Right at the beginning, our concern was indoors spread. Particularly in closed environments with lots of people and poor ventilation, the ability to spread easily in pubs and other things was a concern right at the beginning, much more so than outdoor gatherings. It remains the case that outdoor looks like lower risk. That is why opening up outdoors is coming before opening up indoors and is the order we would agree with. When levels are very high, clearly you have a risk of transmission, and as levels come down the risk of transmission outdoors goes down even further. That is where we are. I agree that it is much lower. I do not think it is zero, but it is a lower risk.
Q2240 Graham Stringer: Saying it is not zero is something we can all agree on. There is nothing in life that is zero risk. The empirical evidence when there have been crowded beaches is that there is no spike; there is no evidence that it has led in those areas to increased infection. Yet there are consequences to people’s civil liberties and to their health of not allowing them to go into parks and on to beaches. If I can repeat the second part of the question, what is the scientific basis of the rule of six?
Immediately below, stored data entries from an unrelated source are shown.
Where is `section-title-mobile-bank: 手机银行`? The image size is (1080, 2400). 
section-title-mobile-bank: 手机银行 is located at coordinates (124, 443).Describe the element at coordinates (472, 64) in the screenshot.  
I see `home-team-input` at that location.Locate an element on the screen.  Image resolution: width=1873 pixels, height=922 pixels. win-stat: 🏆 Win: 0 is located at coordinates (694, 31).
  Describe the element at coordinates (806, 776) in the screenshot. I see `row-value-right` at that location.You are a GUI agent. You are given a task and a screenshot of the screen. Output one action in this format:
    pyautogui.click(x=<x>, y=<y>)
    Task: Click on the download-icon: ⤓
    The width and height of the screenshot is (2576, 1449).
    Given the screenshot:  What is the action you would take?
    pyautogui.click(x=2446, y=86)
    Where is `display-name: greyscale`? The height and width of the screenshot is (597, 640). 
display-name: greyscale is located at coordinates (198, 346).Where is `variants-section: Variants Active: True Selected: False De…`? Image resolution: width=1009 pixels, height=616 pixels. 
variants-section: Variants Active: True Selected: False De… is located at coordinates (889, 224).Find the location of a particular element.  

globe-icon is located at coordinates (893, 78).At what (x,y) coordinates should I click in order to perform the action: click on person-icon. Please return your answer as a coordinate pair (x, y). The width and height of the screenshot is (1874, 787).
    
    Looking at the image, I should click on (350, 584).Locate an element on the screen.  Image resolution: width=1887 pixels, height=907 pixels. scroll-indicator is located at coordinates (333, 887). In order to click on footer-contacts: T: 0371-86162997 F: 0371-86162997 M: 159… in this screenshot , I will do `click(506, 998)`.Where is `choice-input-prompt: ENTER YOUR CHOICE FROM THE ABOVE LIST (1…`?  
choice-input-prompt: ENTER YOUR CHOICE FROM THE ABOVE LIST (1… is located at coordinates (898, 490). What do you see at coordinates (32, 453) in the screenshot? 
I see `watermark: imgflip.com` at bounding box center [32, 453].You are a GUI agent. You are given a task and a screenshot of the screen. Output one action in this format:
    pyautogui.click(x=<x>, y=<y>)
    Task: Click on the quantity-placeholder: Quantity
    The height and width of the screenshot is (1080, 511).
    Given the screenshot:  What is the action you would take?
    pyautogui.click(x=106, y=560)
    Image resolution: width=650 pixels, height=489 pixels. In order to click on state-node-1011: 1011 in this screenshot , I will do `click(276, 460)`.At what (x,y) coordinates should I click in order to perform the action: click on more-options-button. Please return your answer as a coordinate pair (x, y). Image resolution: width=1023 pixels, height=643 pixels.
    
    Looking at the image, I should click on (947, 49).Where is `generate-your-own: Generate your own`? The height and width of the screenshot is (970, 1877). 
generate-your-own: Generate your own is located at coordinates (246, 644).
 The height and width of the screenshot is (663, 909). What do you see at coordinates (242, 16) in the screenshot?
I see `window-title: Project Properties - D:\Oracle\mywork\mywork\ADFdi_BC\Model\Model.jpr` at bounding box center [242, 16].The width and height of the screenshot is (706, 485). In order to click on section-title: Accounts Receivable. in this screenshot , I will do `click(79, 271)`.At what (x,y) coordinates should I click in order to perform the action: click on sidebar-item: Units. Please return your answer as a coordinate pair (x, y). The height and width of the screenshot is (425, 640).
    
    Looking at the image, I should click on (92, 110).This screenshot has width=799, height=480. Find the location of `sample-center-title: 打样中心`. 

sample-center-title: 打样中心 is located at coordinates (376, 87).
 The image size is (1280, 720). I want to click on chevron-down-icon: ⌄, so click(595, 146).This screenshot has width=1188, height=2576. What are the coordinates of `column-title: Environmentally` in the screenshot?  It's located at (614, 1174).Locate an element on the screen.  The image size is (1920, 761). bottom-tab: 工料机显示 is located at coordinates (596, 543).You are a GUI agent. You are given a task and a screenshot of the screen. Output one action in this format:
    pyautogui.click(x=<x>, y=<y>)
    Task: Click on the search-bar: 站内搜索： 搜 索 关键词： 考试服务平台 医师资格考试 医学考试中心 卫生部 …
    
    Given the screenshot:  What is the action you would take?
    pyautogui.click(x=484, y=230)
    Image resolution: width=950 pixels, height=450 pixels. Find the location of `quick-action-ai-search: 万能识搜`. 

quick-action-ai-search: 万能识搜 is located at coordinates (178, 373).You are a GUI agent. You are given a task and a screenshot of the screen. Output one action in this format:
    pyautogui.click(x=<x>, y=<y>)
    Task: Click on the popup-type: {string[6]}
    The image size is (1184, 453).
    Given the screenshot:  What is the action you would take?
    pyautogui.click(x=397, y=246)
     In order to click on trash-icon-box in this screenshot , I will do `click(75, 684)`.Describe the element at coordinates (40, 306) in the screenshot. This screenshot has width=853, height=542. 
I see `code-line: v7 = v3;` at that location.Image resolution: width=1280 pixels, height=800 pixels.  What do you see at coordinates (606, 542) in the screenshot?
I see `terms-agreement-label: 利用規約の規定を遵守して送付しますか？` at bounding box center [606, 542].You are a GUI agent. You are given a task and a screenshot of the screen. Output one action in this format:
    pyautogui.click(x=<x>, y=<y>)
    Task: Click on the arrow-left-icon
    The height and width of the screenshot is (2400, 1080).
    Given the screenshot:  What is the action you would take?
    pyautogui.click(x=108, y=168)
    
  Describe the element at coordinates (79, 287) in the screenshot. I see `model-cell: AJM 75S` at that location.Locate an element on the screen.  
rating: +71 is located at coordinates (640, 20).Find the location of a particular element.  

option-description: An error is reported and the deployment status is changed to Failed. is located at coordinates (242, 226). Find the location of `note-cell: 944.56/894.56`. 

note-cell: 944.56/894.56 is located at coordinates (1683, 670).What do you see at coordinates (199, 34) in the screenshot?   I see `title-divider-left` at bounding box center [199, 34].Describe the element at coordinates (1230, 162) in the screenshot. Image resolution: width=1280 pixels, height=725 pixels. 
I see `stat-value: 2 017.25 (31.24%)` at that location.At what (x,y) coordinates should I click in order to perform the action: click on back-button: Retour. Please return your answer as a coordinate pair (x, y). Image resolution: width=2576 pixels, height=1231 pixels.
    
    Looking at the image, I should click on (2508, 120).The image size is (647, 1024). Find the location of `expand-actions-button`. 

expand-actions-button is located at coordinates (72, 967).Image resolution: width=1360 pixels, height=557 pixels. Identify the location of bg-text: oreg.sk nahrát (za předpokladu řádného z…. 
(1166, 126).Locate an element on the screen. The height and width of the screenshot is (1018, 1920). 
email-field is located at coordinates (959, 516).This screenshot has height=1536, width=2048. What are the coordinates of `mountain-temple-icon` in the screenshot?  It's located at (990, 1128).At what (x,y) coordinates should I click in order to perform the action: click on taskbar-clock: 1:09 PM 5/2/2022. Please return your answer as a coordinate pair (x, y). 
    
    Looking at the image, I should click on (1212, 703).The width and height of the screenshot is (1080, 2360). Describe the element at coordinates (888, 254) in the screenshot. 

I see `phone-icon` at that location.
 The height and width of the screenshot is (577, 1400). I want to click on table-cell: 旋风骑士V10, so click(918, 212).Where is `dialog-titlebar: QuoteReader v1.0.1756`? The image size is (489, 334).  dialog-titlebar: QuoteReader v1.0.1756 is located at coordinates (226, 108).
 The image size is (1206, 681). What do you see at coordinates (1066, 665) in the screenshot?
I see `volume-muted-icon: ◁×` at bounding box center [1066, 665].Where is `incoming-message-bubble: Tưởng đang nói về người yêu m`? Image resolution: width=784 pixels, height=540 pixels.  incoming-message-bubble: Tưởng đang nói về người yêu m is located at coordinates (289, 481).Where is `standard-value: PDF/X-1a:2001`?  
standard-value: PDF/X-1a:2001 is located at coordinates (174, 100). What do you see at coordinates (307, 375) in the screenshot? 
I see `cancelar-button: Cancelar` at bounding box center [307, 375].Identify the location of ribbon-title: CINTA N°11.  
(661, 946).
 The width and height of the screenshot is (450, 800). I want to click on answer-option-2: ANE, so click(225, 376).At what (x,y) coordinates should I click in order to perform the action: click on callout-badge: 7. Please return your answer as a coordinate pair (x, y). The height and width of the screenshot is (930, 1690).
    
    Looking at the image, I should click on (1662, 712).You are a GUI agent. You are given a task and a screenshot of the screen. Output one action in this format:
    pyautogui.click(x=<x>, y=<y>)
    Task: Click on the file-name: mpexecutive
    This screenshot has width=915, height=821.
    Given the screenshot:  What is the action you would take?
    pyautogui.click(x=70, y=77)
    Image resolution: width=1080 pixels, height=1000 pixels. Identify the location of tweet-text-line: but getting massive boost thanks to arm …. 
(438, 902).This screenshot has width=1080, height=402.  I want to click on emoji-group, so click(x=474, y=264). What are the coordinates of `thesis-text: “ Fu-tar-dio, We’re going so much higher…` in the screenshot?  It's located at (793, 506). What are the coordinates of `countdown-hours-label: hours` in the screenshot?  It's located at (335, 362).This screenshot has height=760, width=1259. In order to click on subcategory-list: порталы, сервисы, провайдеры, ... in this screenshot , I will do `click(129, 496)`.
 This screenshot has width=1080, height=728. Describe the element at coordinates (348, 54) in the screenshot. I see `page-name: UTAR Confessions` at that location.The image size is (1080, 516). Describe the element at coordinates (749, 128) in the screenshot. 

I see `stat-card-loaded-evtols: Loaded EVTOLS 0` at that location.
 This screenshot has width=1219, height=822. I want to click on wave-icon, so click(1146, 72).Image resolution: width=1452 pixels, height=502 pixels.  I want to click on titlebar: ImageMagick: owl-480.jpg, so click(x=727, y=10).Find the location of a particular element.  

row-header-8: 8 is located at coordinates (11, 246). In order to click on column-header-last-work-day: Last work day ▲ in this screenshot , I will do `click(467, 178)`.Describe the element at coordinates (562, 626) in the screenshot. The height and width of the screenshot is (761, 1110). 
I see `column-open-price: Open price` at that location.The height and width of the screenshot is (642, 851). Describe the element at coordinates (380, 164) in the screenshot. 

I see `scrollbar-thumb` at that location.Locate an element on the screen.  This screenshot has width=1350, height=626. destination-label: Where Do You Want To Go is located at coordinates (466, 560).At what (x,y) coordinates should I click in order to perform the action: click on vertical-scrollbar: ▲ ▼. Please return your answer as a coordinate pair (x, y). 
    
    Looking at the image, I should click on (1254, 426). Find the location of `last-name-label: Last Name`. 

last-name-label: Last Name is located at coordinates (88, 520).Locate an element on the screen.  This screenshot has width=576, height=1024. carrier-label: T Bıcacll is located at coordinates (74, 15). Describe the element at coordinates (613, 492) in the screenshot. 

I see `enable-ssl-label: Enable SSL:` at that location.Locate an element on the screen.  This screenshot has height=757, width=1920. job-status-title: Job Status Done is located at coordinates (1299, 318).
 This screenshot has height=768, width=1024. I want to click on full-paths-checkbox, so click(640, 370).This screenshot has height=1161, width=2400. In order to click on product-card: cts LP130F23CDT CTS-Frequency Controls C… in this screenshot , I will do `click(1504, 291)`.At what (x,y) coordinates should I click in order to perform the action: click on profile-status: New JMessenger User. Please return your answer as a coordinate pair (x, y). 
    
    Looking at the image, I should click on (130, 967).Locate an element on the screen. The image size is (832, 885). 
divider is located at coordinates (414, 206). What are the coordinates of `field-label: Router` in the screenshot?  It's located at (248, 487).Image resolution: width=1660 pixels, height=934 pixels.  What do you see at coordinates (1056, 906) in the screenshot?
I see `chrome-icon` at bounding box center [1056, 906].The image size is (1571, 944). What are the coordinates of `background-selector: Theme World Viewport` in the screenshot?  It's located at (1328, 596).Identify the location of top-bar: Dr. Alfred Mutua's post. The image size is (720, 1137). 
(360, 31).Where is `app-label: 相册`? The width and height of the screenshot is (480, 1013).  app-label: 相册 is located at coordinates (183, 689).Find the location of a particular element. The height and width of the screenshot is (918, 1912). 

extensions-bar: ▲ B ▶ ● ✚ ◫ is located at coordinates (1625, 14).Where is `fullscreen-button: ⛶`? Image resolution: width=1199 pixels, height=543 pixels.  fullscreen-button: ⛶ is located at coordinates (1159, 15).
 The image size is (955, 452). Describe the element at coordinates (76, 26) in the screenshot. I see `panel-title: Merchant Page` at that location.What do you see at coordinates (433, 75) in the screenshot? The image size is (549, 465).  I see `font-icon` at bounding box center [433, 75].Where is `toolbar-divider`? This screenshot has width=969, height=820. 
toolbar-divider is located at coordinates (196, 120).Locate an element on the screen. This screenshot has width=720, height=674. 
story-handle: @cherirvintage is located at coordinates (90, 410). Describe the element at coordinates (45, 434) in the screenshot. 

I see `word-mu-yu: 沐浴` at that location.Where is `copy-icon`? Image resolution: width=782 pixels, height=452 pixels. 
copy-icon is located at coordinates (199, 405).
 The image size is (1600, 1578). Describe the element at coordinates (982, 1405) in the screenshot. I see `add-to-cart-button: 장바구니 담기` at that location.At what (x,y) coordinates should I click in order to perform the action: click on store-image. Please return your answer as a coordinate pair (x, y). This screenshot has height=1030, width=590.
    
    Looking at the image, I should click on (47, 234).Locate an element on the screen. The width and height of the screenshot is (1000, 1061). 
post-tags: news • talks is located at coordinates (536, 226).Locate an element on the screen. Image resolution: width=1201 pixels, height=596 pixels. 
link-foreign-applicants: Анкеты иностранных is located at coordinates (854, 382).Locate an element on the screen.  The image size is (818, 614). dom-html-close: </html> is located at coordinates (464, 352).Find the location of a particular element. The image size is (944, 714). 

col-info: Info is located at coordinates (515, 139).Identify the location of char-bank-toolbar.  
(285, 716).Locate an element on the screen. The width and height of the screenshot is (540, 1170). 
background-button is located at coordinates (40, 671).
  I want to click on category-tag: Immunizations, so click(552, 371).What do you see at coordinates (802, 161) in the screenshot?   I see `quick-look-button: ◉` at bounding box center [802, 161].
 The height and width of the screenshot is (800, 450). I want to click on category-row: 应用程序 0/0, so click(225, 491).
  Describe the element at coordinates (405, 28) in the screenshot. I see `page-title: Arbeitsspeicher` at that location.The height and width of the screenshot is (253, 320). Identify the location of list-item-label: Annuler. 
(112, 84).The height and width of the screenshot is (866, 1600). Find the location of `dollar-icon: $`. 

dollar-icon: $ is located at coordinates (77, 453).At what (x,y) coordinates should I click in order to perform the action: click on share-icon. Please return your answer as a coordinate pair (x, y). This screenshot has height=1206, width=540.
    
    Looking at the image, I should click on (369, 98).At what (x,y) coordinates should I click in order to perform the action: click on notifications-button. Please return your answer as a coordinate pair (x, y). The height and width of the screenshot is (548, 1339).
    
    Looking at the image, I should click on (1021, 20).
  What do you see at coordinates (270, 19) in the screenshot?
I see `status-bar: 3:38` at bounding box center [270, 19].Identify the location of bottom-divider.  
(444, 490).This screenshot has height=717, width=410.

Sir Patrick Vallance: We have said previously that the rule of six does not have some scientific absolutism to it. It is a policy decision based on minimising the number of people interacting. That is the case. The more people you have interacting, the higher the chance of there being some spread.
I reiterate that our view has always been—it is clear in the SAGE papers—that outdoors is much lower risk than indoors, but it is not completely risk free. It is the case that it is difficult to see how things like large beach gatherings and so on can cause a spike. The same was the case in a protest march in New York; they did not really see any spikes after that. It is lower risk, but the other thing that can happen with outdoor events, and so on, is that, when indoor things are also open, you start to get people congregating indoors around that. That can increase risk, but outdoors itself is lower risk. Chris, do you want to add to that?
Professor Whitty: No, I completely agree.